From the fleeing human masses came regal giants, shining in plates of emerald green and crimson, moving with a grace belying their great size and warlike nature. With a clarion call they charged, huge pistons and monstrous engines driving the mechanical comets forward. Lances the length of trees lowered, energy fields sparked into life and great shields lowered in front of grim, engraved canopies. The Knights of House Perlius cannoned out of the human battle-lines, their weapons barking and screaming into the oncoming tide of monstrous flesh. Where their weapons struck, ruin and destruction followed, and scores of Tyranids fell dead beneath their relentless kin. The monstrous mass reared in fury at this new challenge and plunged ever onward into the noble machines.

With the sound of waves smashing against a cliff face the Knights and Tyranids met in a tangled melee of scything talon, piston and flame. A brutal circle of slaughter opened up around each of the towering machine-warriors, their pilots calm and precise despite the chaos unfolding. The tide of aliens halted against the mechanised bulwark and a shudder ran through their lines, and the human warriors cheered and entered the fray once more. The Lament of Brochus saluted its smaller kin with a blast of its great horn, before once again puncturing the alien swarms with calculated laser fire, and the battle seemed to sway in the Imperium’s favour.
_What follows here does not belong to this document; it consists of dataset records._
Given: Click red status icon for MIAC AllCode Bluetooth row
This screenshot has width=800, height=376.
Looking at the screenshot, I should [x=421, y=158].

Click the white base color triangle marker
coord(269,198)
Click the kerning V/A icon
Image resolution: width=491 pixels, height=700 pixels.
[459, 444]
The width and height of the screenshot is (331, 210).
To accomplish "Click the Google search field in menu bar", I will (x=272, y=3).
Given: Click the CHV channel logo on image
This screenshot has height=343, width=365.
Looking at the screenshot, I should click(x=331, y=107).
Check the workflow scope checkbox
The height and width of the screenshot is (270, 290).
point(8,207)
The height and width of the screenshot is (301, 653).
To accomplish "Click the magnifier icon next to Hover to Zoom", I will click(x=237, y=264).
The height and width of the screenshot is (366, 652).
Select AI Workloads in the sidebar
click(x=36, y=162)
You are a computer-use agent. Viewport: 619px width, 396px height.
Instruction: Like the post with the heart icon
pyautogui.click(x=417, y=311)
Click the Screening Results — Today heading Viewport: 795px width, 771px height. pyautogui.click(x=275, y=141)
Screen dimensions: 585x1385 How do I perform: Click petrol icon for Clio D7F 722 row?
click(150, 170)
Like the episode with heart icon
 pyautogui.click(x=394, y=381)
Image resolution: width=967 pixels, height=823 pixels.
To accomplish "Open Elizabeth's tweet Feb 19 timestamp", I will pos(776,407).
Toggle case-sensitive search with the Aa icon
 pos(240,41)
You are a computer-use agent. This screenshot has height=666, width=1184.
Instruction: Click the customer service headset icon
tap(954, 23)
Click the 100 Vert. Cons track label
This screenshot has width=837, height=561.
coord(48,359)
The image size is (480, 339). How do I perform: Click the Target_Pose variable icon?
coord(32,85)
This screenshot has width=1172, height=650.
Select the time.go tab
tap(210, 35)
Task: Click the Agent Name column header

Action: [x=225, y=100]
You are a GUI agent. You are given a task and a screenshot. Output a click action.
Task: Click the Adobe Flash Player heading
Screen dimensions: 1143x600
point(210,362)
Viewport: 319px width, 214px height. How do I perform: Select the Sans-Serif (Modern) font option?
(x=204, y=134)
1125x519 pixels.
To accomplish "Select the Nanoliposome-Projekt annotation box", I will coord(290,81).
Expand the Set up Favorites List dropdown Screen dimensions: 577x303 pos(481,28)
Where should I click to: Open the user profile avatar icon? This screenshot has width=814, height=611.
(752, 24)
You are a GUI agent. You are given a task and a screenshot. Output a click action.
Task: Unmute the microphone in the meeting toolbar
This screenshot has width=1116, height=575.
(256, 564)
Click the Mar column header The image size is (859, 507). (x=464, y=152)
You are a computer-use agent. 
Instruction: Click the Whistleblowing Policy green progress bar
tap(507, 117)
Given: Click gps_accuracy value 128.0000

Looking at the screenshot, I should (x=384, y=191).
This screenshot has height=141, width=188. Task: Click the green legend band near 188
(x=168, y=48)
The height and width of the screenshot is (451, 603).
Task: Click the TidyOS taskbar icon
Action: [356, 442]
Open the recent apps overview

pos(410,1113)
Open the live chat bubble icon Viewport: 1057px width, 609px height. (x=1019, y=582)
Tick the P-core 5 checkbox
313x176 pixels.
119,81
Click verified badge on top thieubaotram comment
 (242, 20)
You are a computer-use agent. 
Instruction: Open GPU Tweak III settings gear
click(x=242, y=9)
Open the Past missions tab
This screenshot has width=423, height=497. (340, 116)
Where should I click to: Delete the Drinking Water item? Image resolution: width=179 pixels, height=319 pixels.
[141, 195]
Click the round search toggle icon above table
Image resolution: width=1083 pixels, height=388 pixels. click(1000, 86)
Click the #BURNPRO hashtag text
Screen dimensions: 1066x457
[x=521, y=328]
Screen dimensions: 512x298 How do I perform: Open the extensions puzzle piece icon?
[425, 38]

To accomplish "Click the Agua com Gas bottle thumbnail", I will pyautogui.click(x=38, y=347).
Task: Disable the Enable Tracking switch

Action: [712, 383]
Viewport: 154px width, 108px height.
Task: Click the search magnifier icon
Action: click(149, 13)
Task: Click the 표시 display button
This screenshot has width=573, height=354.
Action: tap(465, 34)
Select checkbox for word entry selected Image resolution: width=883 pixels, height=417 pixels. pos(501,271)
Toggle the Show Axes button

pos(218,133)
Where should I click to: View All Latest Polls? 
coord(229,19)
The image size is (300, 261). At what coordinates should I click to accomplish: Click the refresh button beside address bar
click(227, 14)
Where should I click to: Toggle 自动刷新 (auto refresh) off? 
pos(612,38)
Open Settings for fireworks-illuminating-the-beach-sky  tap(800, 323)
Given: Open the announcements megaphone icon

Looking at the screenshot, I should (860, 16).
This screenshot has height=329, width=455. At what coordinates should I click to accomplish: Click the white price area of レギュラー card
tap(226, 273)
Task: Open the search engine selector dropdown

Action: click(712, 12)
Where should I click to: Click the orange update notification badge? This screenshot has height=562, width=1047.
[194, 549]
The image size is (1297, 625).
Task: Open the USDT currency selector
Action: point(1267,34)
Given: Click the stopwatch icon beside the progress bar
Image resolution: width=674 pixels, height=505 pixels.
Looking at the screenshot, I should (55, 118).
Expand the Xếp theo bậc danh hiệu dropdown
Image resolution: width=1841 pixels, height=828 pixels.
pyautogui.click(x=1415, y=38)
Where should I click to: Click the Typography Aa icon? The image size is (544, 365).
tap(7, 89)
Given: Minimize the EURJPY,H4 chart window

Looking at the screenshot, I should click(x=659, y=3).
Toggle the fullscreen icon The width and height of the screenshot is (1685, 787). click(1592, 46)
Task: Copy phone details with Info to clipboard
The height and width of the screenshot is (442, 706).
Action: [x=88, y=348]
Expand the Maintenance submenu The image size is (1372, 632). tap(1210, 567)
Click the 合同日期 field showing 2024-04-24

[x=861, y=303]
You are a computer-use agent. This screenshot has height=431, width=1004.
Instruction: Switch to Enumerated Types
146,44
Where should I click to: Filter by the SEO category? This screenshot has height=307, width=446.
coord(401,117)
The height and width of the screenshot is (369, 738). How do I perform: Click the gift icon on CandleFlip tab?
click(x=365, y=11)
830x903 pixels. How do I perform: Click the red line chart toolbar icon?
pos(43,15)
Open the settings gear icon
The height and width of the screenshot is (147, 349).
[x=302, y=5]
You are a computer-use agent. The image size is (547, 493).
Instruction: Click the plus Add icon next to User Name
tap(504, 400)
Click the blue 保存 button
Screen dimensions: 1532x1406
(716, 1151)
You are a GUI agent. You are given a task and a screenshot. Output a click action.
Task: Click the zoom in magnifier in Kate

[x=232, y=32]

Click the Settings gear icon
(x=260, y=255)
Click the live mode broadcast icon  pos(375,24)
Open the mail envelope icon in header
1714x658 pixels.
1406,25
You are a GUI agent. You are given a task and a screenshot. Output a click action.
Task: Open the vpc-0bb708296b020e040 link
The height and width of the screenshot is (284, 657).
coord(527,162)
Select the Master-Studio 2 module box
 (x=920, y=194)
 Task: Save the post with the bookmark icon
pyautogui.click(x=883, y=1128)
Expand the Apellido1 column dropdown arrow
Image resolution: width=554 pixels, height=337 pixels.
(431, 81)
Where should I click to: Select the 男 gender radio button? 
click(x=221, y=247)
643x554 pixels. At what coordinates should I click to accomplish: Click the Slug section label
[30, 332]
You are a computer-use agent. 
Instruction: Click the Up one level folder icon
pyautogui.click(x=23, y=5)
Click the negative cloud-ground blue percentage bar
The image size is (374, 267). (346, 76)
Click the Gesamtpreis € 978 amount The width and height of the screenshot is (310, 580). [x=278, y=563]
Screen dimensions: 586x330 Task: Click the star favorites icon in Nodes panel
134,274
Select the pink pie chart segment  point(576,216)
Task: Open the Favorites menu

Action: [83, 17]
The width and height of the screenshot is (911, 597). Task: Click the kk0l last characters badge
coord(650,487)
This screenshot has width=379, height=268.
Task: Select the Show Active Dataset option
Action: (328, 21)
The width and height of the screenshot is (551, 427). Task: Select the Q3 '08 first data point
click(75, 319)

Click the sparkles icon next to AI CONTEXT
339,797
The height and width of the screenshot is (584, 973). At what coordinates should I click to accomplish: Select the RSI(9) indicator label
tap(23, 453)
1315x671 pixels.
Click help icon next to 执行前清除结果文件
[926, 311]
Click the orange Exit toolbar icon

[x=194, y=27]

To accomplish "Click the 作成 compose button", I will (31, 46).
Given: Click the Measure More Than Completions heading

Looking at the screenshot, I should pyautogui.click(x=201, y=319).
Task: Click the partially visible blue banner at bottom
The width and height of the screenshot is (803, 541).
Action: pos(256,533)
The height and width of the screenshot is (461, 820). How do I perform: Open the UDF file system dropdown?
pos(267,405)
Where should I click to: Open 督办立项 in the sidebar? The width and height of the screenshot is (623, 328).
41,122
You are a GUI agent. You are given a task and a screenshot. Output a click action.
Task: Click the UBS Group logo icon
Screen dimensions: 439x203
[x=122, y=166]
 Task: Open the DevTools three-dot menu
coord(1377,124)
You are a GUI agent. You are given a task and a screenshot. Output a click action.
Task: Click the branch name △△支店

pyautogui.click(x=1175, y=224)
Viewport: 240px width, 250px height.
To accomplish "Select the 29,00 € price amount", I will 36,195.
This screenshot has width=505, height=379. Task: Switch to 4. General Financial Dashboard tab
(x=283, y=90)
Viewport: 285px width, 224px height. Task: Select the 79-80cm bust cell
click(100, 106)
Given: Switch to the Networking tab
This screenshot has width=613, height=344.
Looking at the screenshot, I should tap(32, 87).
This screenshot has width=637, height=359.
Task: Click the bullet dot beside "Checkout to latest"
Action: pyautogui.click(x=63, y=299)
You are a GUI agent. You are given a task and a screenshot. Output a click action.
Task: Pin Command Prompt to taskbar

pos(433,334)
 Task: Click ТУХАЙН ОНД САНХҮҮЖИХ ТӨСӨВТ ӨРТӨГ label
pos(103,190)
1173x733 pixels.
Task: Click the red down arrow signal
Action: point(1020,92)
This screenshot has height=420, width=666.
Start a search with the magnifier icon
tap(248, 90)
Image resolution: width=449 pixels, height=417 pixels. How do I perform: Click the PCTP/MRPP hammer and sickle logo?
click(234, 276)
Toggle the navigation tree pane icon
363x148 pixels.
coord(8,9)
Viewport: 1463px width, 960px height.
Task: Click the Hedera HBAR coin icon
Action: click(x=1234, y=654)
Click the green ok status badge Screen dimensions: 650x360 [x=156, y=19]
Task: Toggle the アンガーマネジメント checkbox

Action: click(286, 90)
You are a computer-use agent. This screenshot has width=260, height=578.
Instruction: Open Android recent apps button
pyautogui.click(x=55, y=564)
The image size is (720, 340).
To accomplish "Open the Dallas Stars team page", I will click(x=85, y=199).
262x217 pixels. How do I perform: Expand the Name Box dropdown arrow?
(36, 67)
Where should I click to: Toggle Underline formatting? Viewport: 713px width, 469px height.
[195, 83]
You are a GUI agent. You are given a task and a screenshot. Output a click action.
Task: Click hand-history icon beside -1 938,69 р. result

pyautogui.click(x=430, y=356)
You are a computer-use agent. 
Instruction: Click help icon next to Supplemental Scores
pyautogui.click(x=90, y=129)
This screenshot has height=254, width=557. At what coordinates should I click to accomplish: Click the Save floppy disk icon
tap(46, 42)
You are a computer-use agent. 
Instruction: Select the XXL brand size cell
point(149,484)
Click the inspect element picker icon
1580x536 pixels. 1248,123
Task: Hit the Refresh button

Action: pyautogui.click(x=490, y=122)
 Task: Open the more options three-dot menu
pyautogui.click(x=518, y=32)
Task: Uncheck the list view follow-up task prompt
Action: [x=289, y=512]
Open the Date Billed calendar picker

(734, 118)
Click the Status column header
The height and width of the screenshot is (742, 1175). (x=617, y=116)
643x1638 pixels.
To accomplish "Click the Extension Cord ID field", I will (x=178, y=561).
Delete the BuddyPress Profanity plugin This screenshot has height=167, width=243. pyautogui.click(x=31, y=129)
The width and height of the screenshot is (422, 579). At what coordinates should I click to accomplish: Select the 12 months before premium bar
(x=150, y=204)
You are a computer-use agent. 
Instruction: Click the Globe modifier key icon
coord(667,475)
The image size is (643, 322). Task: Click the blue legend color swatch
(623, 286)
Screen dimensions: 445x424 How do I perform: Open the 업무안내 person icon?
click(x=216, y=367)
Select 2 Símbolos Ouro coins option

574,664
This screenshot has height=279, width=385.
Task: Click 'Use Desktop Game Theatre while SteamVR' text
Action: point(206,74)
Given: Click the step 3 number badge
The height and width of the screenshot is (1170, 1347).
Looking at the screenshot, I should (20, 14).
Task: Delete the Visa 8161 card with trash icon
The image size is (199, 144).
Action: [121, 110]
And then a shadow fell across the human lines.

All human eyes turned upward as something immense and horrific moved out of haze and smoke of the horizon. At first it seemed as if a mountain had uprooted itself from the strata of the planet and was now moving inexorably toward them. The alien masses unleashed a keening wail as a great and terrible shape came into view. A continent of alien flesh and armour strode through the smoke, dragging its maddening bulk across the plains on eight monstrous legs, each footfall cracking the earth and sending seismic walls of force in all directions. Great spines and pillars of bone ran across the monstrosities back, and it was dotted with tens of thousands of giant, slime-filled pores. From each pore chittered billions of aliens, cavorting and waiting upon the back of their great sibling. A great swaying tail balanced the creature, and as it swung overhead it blackened the earth below as if the sun had never been.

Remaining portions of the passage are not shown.